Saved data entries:
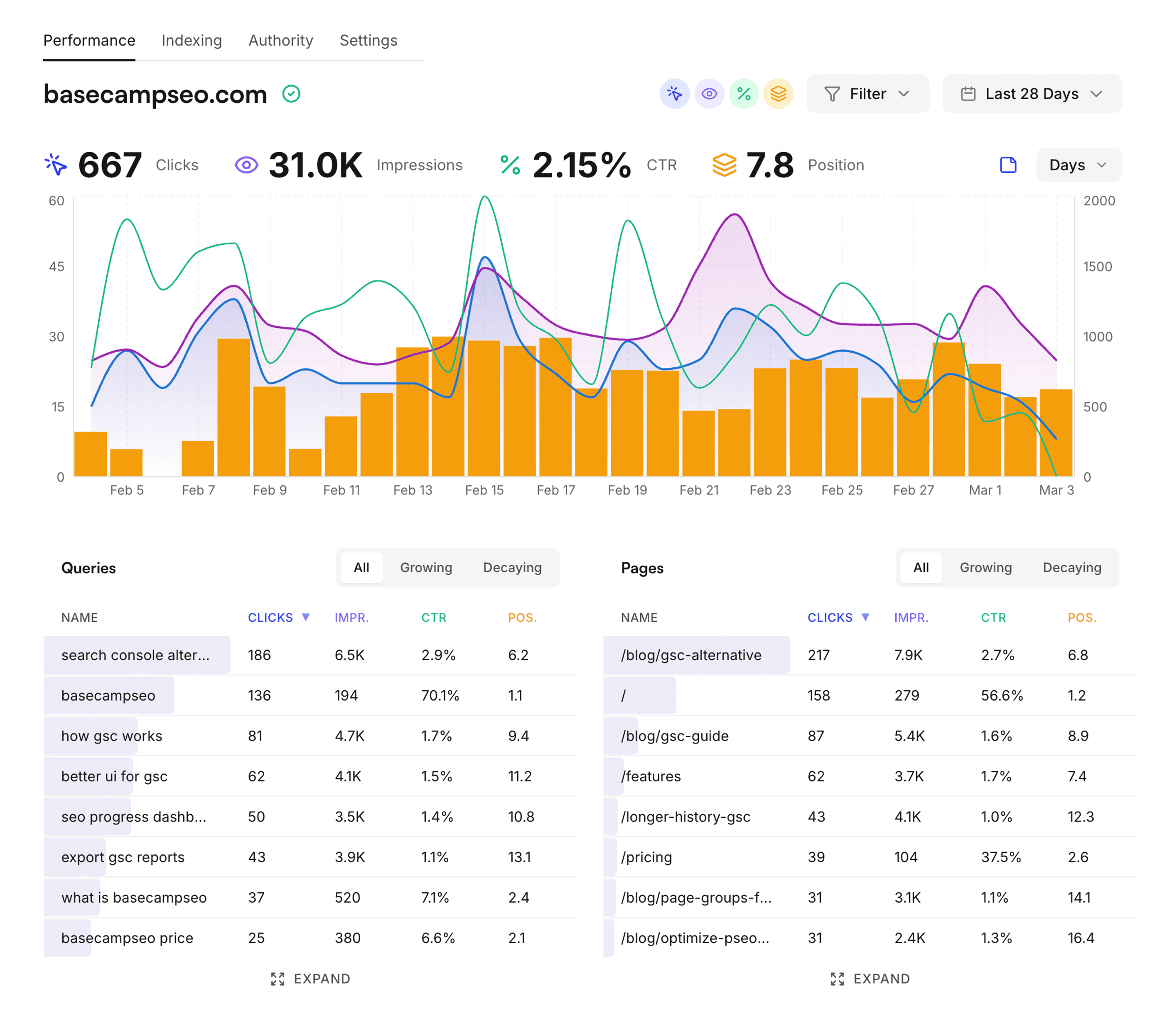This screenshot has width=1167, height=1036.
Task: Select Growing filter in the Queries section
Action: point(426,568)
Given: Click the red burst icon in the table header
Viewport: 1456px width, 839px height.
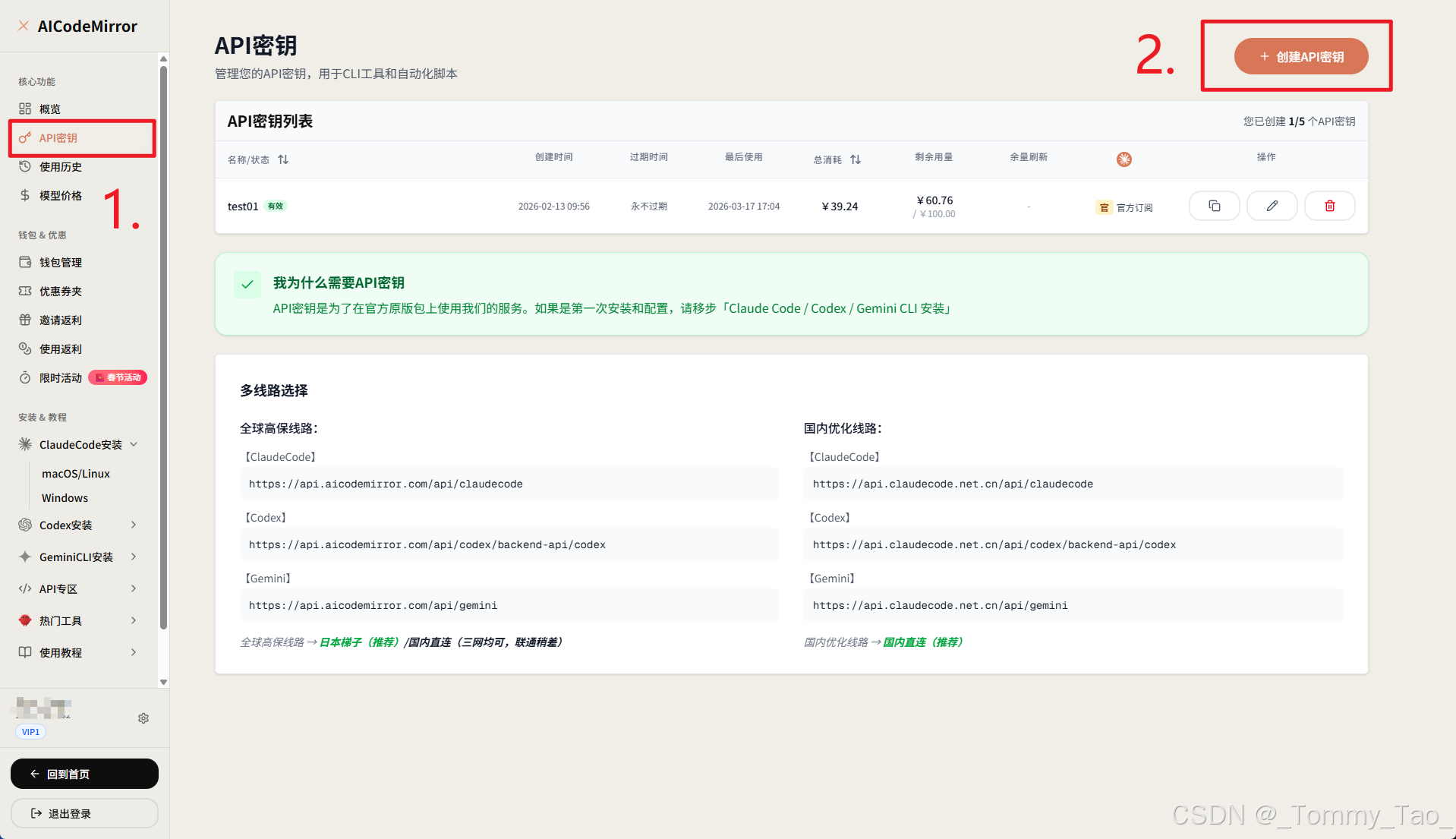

What to produce: From the line containing "Given: Click the" through the last line of the data above, write out every line word for word, and nothing else. Do not include the pictures.

Response:
Given: Click the red burst icon in the table header
Viewport: 1456px width, 839px height.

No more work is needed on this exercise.